NO!!! Firstly there are more zeros then that, a lot more(read my last post). Second those value are correct for a function of the form y = cos(t), but you have something of the form y = cos(x/2) so then what would the relation between x and t be?

It looks to me like it should be that

x/2 = t.

Do you think you can handle it from there?

x=Pi? i'm making this way too hard then it actually is.

frenkie said:
x=Pi? i'm making this way too hard then it actually is.

That is ONE of them, but only one. If you would post the original problem it would be much easier to help you, because I would think that you would be given some bounds within which to find the max/min/points of inflection for a function like this if not then well...

the teacher said that it would be alright if the domain iz [-2Pi, 2Pi] so i think that -Pi and Pi are the x values...which means that -Pi is a min and Pi is a max and 0 is a PIO.? do u agree?

frenkie said:
the teacher said that it would be alright if the domain iz [-2Pi, 2Pi] so i think that -Pi and Pi are the x values...which means that -Pi is a min and Pi is a max and 0 is a PIO.? do u agree?

What are you basing this on? You need to show proof to justify your claims using the first and second derivative tests not just random points where funtions are zero. The first derivative in that domain has only 2 zeros, which means only 2 places that could be extrema, you then need to find the seond derivative to find possible points of inflection.

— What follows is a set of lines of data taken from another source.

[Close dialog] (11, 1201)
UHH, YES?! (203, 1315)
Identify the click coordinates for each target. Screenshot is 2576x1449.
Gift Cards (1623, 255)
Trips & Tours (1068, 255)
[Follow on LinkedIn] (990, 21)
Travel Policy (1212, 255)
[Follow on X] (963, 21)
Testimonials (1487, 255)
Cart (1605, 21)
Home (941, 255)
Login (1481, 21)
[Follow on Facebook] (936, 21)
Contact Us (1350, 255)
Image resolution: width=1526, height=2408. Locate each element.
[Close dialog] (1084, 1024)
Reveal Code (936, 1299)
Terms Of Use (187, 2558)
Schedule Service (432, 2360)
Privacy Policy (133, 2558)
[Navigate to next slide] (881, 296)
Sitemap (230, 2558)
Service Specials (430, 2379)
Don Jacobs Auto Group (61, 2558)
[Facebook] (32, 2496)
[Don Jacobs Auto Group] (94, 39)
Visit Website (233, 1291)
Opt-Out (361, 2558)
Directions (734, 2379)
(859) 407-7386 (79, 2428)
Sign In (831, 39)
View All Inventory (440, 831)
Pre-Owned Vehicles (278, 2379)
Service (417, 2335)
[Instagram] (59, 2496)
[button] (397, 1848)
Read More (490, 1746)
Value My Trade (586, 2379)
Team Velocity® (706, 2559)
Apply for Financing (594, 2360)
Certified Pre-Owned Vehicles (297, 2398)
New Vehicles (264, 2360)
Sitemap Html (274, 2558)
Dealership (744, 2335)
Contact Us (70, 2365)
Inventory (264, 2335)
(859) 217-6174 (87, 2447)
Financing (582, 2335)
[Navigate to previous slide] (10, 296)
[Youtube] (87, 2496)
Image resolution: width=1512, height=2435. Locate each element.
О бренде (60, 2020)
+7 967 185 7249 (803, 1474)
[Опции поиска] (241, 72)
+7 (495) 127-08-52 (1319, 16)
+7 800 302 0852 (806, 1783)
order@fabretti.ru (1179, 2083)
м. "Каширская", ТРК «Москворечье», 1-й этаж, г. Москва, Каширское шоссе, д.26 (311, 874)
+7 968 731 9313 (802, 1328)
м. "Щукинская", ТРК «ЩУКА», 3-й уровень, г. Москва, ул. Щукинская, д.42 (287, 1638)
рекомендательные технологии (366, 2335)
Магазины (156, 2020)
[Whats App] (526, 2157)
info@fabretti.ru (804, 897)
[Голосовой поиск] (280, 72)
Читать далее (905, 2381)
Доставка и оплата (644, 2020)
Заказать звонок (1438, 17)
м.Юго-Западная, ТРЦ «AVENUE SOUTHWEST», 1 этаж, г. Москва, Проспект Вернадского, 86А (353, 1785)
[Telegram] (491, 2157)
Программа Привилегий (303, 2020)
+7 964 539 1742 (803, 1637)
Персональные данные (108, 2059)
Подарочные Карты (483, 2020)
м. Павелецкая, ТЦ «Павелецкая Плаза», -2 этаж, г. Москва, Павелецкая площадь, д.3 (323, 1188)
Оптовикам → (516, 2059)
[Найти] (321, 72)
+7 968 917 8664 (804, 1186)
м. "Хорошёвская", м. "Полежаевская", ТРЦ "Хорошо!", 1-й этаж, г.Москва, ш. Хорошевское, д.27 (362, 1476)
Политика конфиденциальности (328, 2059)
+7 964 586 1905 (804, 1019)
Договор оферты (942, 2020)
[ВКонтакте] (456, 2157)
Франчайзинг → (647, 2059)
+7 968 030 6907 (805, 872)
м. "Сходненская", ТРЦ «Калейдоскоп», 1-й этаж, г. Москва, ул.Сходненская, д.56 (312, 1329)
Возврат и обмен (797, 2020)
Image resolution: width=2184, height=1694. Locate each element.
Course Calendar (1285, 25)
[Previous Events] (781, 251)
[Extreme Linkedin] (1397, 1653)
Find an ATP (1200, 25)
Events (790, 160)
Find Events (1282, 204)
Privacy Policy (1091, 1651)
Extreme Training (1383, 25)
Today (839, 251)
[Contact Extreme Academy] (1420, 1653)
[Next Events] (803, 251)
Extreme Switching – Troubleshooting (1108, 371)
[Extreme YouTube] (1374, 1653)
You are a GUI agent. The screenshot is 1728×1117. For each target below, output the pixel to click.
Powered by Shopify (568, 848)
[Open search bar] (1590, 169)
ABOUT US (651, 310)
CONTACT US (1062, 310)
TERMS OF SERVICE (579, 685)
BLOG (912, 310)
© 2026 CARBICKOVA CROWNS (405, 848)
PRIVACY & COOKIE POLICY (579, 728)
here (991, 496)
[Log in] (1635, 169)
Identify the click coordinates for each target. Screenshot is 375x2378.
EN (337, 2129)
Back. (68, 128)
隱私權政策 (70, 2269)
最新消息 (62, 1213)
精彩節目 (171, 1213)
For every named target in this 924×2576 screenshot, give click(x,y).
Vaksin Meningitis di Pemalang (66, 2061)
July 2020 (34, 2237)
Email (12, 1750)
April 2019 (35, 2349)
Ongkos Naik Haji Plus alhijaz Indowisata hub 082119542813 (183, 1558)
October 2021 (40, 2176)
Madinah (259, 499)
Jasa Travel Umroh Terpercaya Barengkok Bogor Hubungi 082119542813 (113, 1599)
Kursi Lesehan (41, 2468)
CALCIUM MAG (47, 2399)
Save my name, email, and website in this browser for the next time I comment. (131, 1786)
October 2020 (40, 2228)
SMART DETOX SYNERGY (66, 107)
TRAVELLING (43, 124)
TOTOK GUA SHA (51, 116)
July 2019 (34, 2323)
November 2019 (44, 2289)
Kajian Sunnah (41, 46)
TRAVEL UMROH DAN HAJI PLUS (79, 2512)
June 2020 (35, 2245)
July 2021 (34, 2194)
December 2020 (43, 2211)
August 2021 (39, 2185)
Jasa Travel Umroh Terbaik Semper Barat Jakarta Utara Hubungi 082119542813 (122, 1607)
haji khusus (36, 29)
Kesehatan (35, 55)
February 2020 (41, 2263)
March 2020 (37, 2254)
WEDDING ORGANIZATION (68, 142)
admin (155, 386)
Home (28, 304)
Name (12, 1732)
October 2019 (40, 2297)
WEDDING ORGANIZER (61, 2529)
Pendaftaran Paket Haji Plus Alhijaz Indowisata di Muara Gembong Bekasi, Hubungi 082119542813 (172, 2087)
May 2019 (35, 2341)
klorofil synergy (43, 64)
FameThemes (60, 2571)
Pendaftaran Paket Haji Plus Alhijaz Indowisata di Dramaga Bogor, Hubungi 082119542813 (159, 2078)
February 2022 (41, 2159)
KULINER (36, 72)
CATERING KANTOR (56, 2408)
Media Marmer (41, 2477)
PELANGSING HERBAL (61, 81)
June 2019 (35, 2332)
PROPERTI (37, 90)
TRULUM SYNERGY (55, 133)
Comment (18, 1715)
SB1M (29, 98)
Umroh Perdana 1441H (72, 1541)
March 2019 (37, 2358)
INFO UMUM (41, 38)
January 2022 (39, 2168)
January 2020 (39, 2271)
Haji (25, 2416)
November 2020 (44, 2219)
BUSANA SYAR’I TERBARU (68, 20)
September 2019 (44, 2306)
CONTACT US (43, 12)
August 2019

The zeros of the first derivative you have are correct though. Pi and negative Pi

I'm not sure how to solve for x when i set my second derivative equal to 0.

-1sin(x/2)/4=0
if i do PEMDAS in reverse i get
sqrt2/1 multiplied by 4 but i don't think its right

frenkie said:
I'm not sure how to solve for x when i set my second derivative equal to 0.

-1sin(x/2)/4=0
if i do PEMDAS in reverse i get
sqrt2/1 multiplied by 4 but i don't think its right

Where is sqrt2 coming from?

This is the same as the first problem cos(x/2)=0, but with a sin instead of a cos. Where is sin t = 0?

pi and 2pi which means that x=pi?

or pi/2? getting confused all over again.

You forgot 0 (and negative values). But you are otherwise correct.

oh nvm my PIO is o and positive and negative 2pi? correct?

is there any interesting points in the graph of sin(x/2)?